Кофе выпито; одной из фрейлин княгини подали балалайку, вид русской гитары о трех струнах, из которых извлекают несколько грустных монотонных звуков в жанре тех, что издает в Алжире немного похожий музыкальный инструмент. С первыми нотами, если подобные звуки можно назвать нотами, поднялась и стала танцевать вторая фрейлина. Я воспользовался словом
Чтобы проявить учтивость и ответить на знаки внимания, только что оказанные нам княгиней, я призвал Калино, очень сильного в московитском танце, исполнить национальные [русские] па. Калино ответил, что готов, если одна из дам согласится встать против него.
Вышла мадам Петриченкова. Мадам Врубель села за рояль. Если некоторые стороны университетского воспитания Калино были упущены, то его природная склонность к хореографии, наоборот, получила большое развитие. Калино плясал русского с таким же совершенством, с каким Вестрис[309]
танцевал гавот 60 лет назад. Он вызвал восхищение общества и получил комплименты княгини.Тогда организовали французскую кадриль. Мадам Врубель оставалась за роялем, звуки которого, казалось, доставляли самое большое удовольствие княгине. Мадам Давыдова и мадам Петриченкова, приглашенные Курнаном и Калино, были на своем месте. Княгиня, уже очень взволнованная русским, была вознесена на вершину счастья французским танцем; она встала с кресла, смотрела на танцующих сверкающими глазами, наклонялась вправо и влево, чтобы лучше прослеживать переходы; аплодировала сложным фигурам и улыбалась губами сердечком, обаятельными по форме и свежести. Наконец, с последней фигурой кадрили она позвала князя и вполголоса, но тоном, полным жара, сказала ему несколько слов. Я понял, что она просила разрешения танцевать. На это я обратил внимание месье Струве, который должен был стать, казалось мне, естественным посредником в данном серьезном деле; месье Струве действительно взял на себя переговоры и закончил их настолько успешно, что я увидел его предлагающим руку княгине и занимающим место для следующей кадрили. Оставались фрейлины, которые с завистью смотрели на мэтрессу. Я подтолкнул Калино и подошел спросить князя, не будет ли нарушен калмыцкий этикет, если фрейлины станут танцевать ту же кадриль, что и княгиня.
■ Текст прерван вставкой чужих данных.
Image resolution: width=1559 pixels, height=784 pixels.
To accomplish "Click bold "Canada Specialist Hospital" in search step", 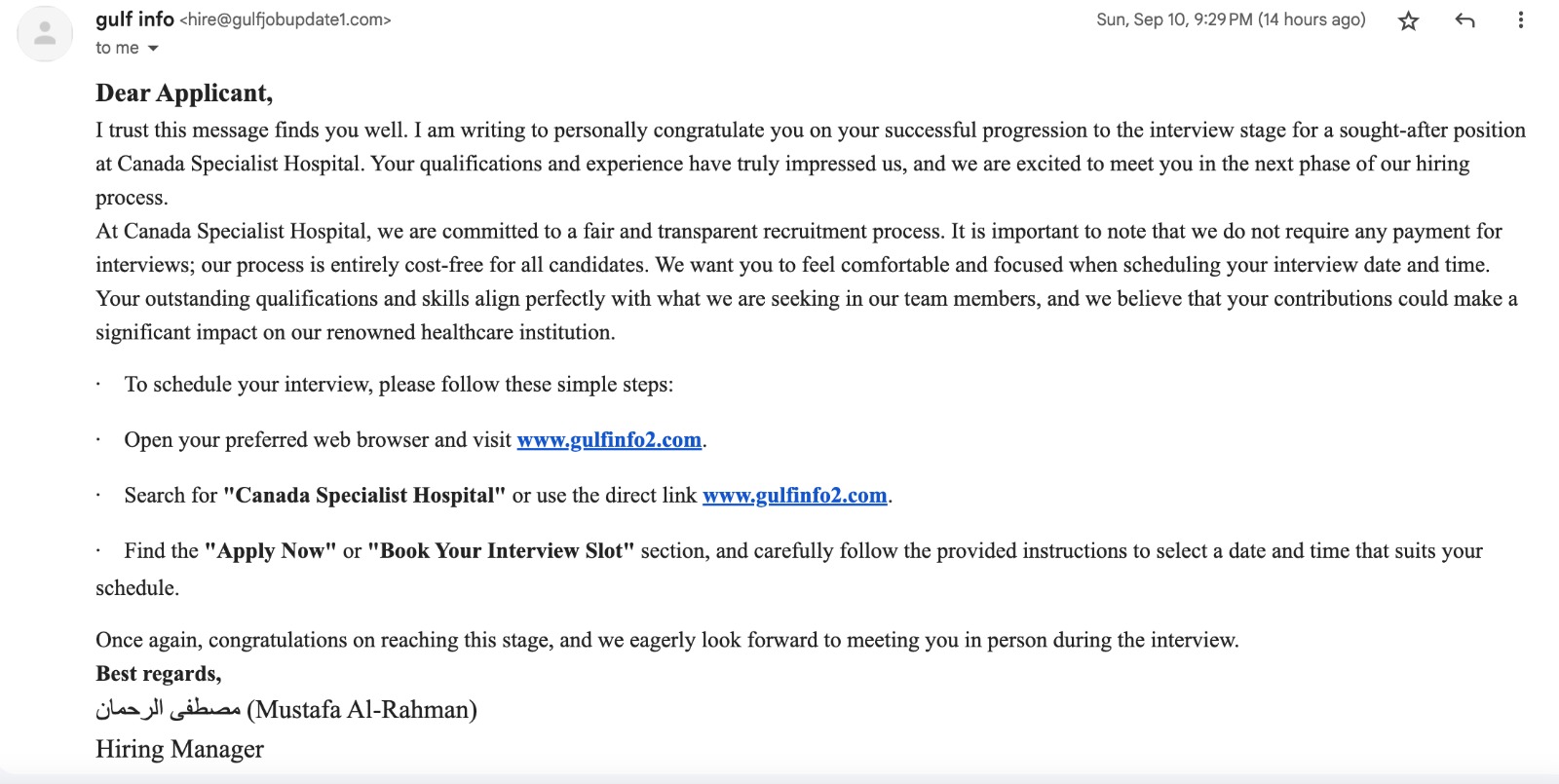I will pyautogui.click(x=364, y=496).
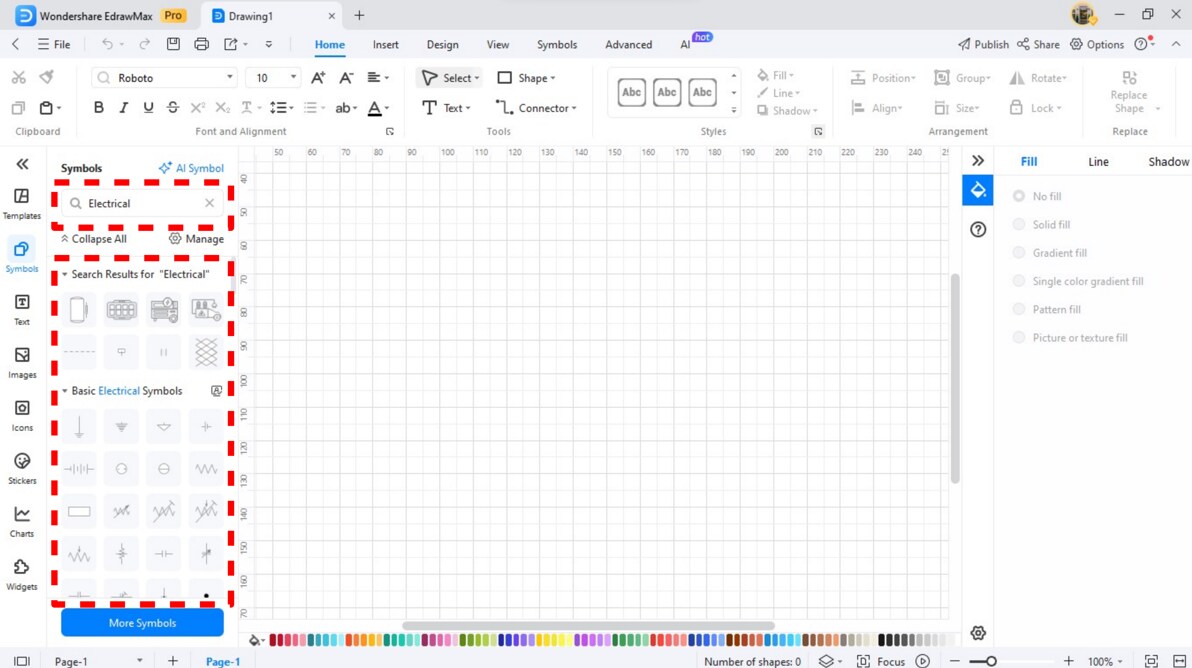This screenshot has height=668, width=1192.
Task: Adjust the zoom slider handle
Action: [991, 661]
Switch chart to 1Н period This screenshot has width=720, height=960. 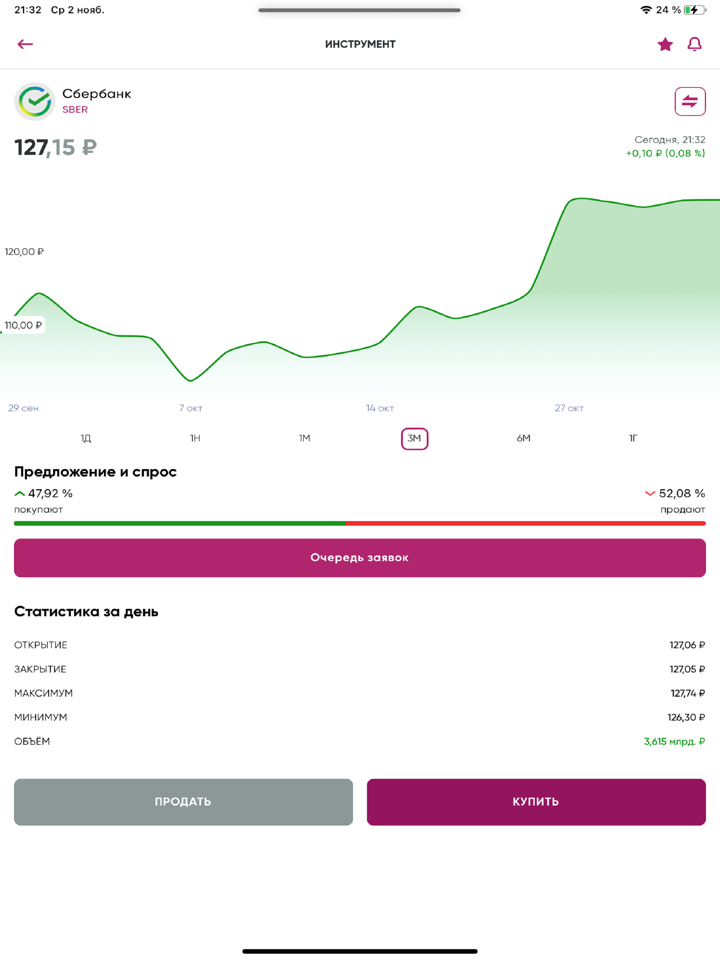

Князь как раз созрел для уступок: у него просили конституцию для его народа, и он немедленно дал ее народу. Разрешил общий танец! Когда бедные фрейлины узнали эту добрую новость, они готовы были поднять свои платья, как если бы им предстояло садиться верхом, но взгляд княгини умерил их энтузиазм.
Калино первым попал в руки одной из фрейлин, Курнан ― в руки другой; два-три молодых русских, приехавших с нами из Астрахани, тоже сделали приглашения; мадам Давыдова и мадам Петриченкова стали кавалерами двух других девушек; наконец, две девушки, оставшиеся без приглашений, взаимно пригласили одна другую и заняли место в общем хороводе. Музыка подала сигнал.